**What the exercise asks:** Word for word, transcribe every line from the one holding "Task: Open the" through the end of the records, but not the pictures.

**Supplied data:**
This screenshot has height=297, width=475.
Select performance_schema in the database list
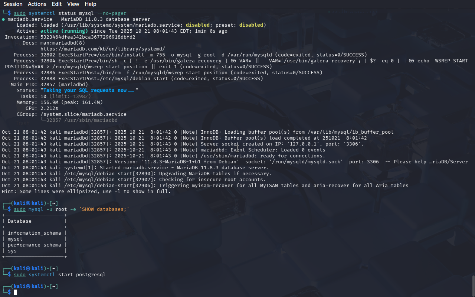coord(34,245)
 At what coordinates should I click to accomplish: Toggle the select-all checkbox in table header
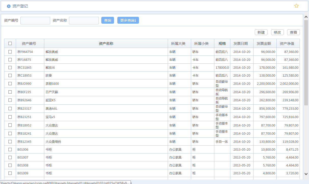[x=10, y=43]
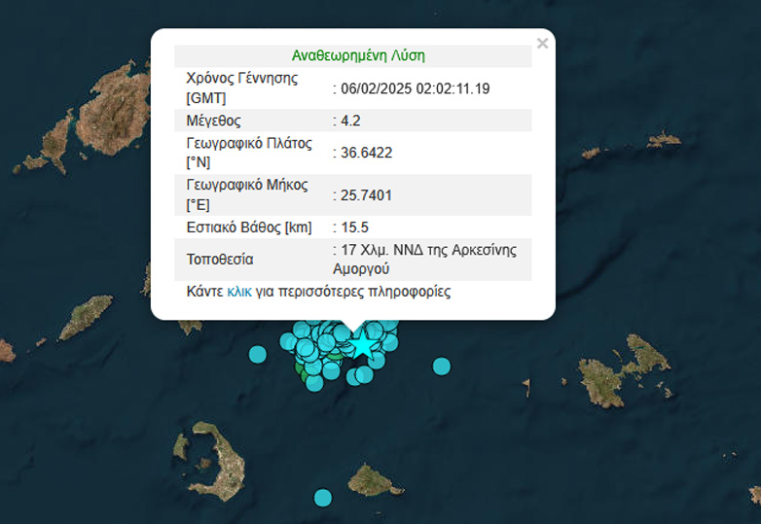Click the lone earthquake circle right of cluster
Screen dimensions: 761x524
click(442, 366)
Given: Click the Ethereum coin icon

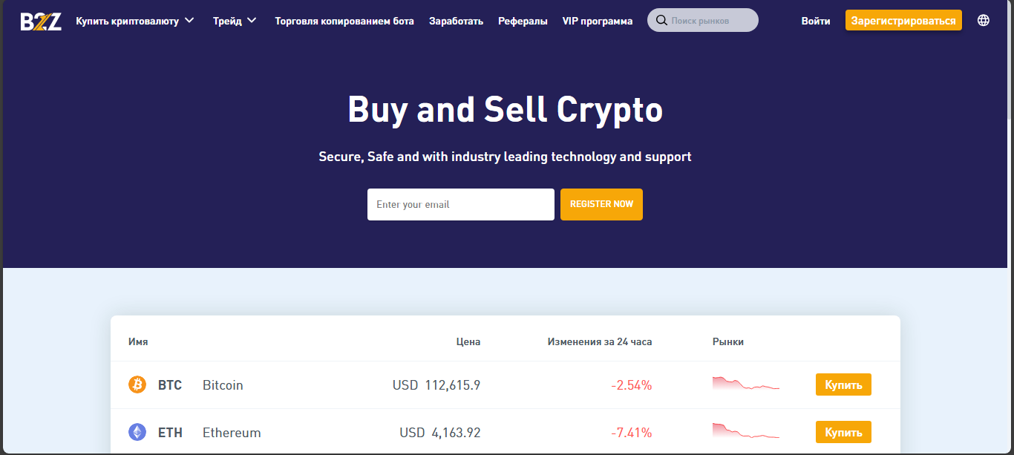Looking at the screenshot, I should (x=137, y=432).
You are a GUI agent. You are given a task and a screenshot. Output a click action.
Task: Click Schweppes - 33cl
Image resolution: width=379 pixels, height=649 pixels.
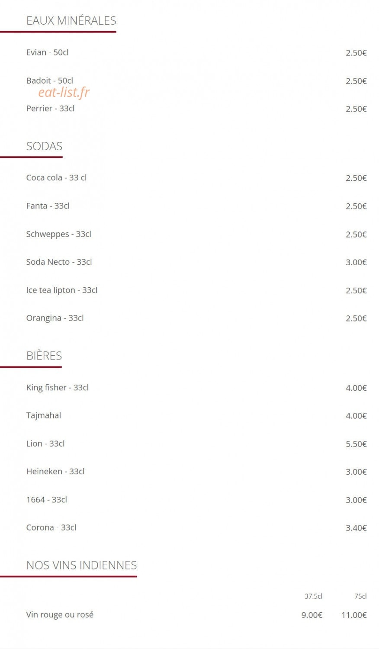[59, 234]
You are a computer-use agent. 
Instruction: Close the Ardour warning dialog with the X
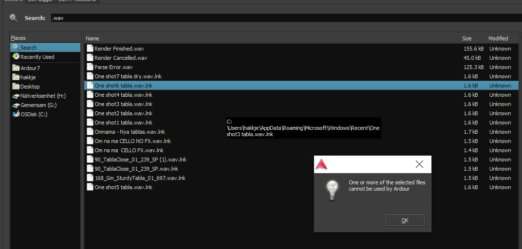(419, 164)
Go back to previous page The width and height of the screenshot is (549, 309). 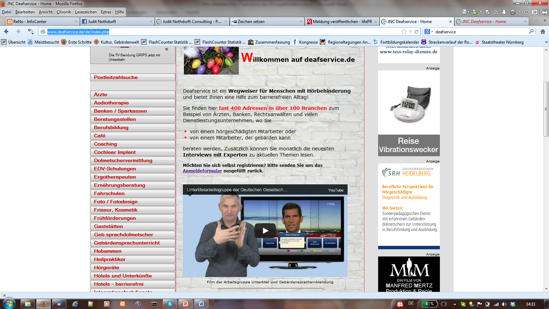(x=7, y=32)
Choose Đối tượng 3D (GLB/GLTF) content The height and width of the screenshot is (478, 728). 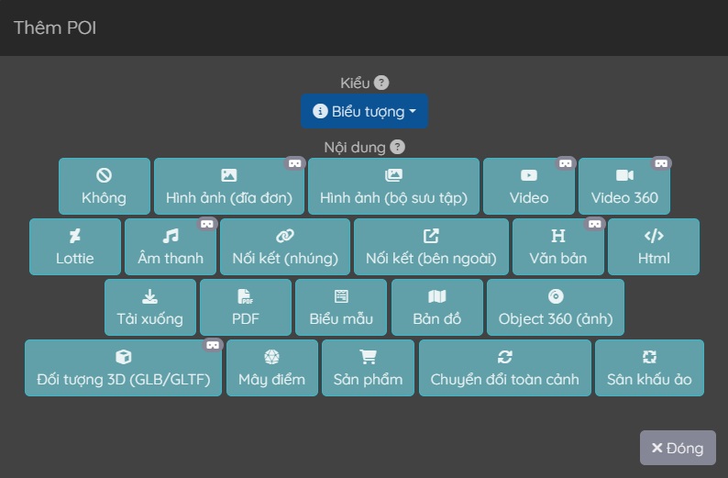click(123, 368)

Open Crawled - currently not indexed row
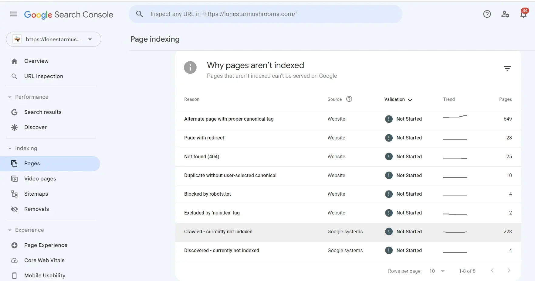[x=218, y=232]
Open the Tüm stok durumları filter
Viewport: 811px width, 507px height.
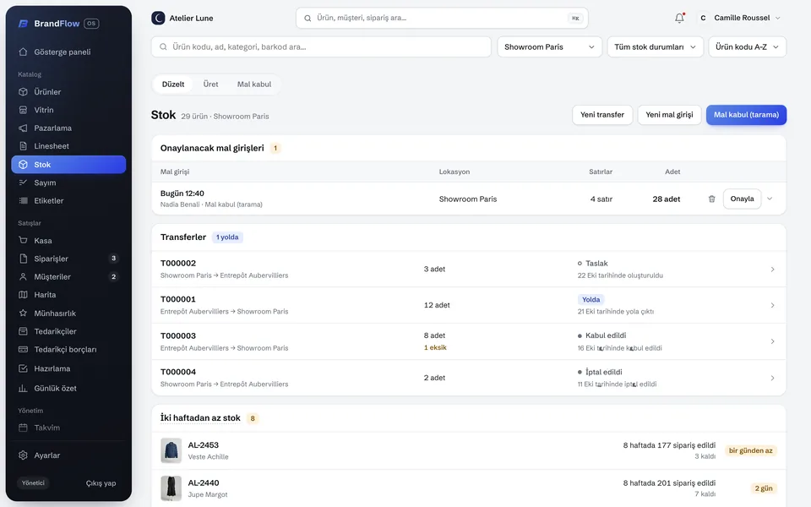pyautogui.click(x=655, y=46)
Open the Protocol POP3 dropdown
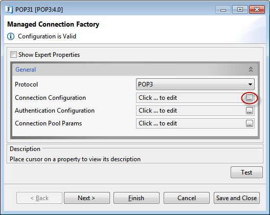This screenshot has height=215, width=270. click(x=195, y=84)
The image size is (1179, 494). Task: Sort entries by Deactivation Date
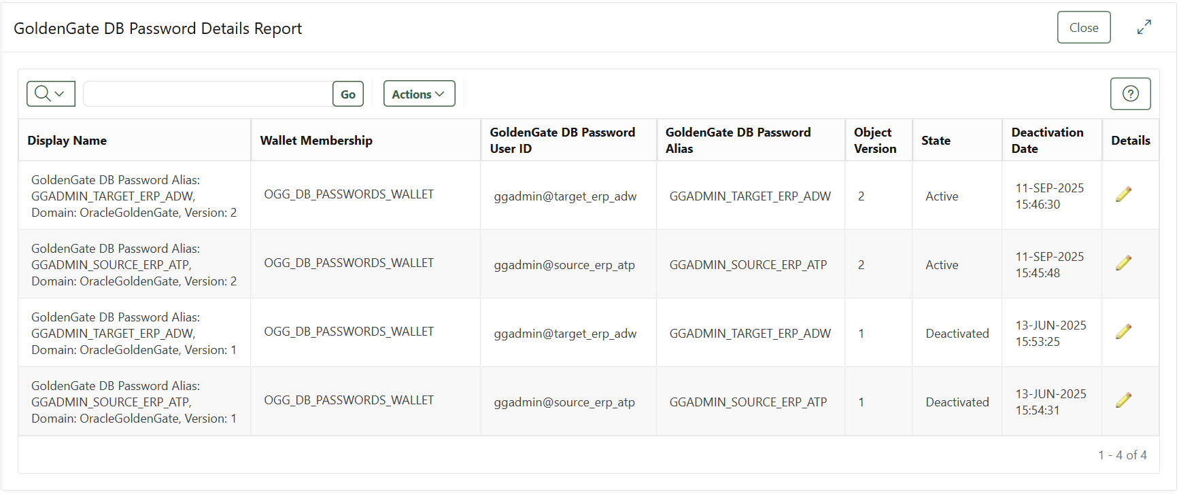click(1047, 139)
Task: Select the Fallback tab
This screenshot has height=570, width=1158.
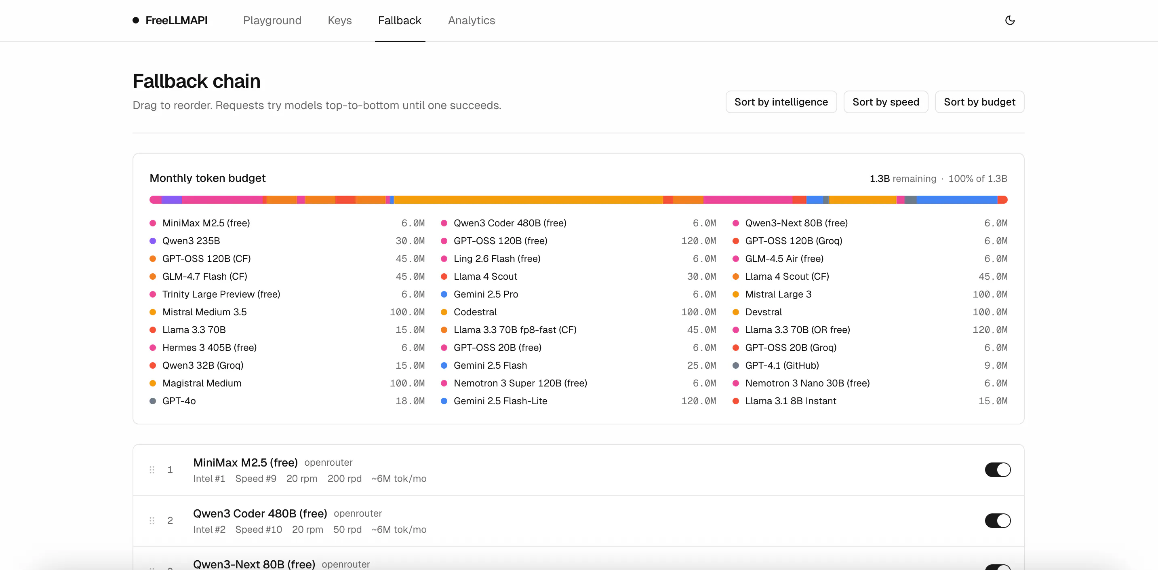Action: 400,20
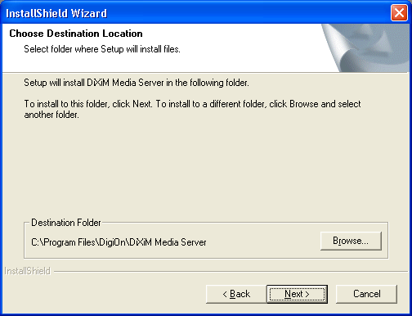412x316 pixels.
Task: Click the C:\Program Files destination path text
Action: click(x=119, y=242)
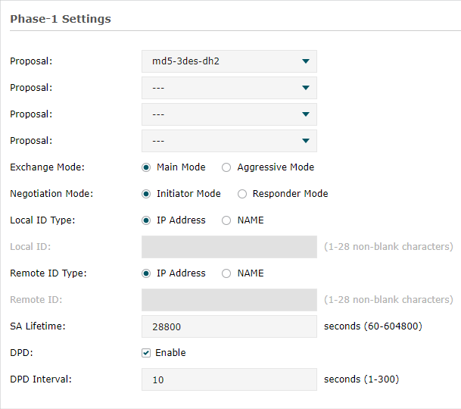Click the Remote ID text field
Viewport: 461px width, 409px height.
point(229,300)
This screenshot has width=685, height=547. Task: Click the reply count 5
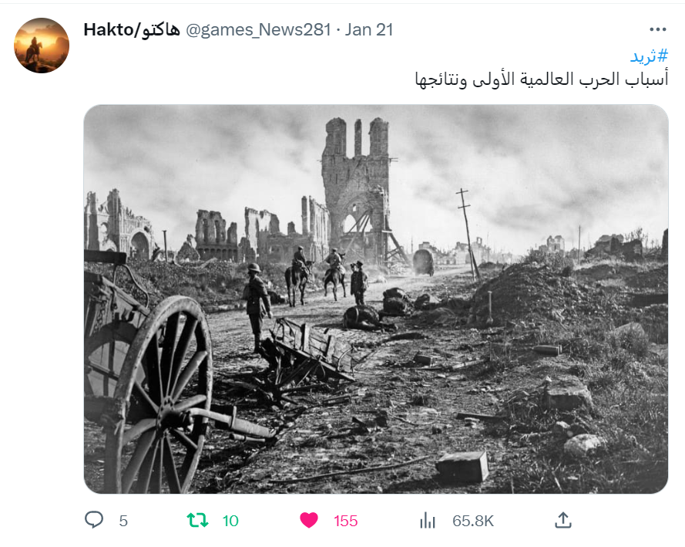(x=123, y=521)
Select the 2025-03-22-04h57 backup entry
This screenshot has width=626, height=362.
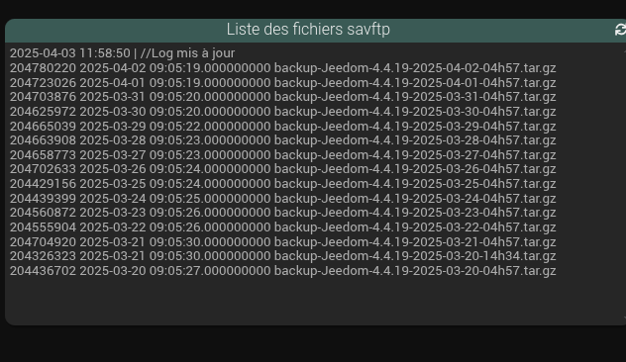click(x=282, y=227)
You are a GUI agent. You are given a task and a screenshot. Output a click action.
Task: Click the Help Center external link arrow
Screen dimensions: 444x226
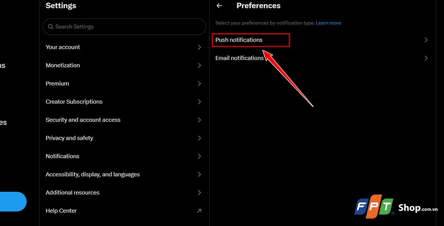point(199,211)
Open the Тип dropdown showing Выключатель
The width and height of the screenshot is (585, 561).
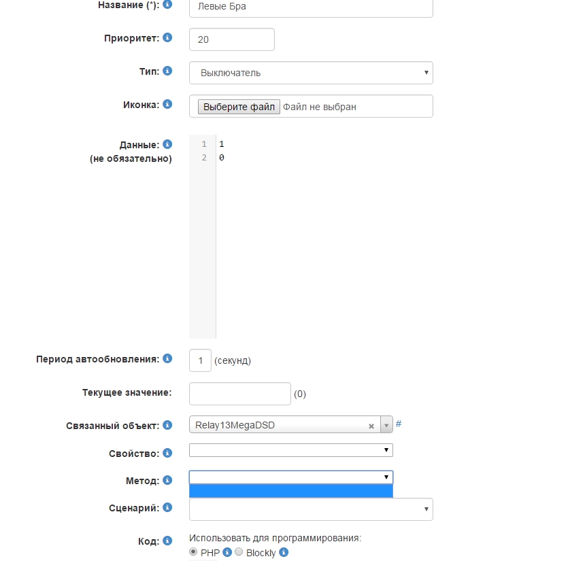point(311,73)
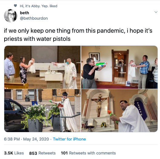View the 853 Retweets list
The height and width of the screenshot is (159, 160).
pos(42,153)
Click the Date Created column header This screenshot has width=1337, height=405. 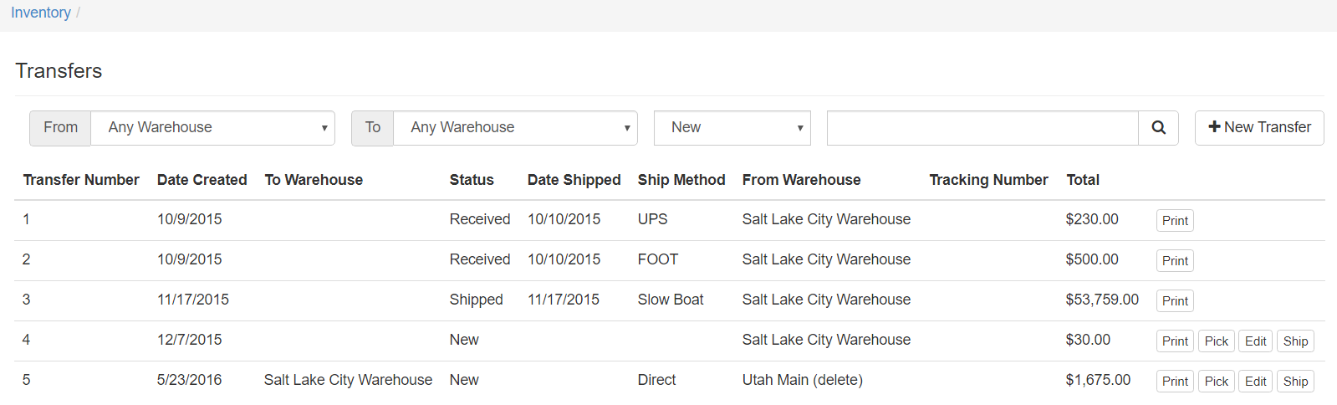[x=202, y=180]
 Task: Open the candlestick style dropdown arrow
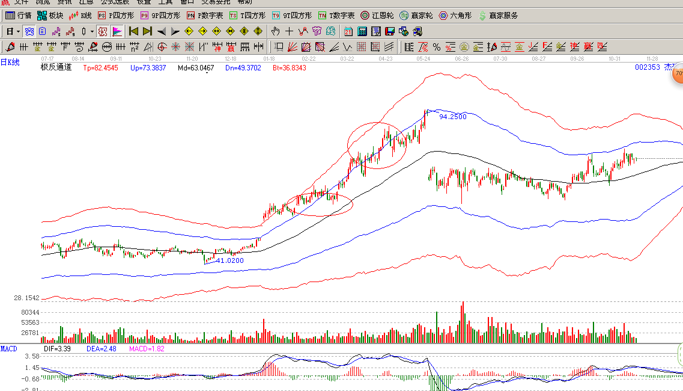(92, 31)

**Your response:**
 Task: Open the candlestick style dropdown arrow
(92, 31)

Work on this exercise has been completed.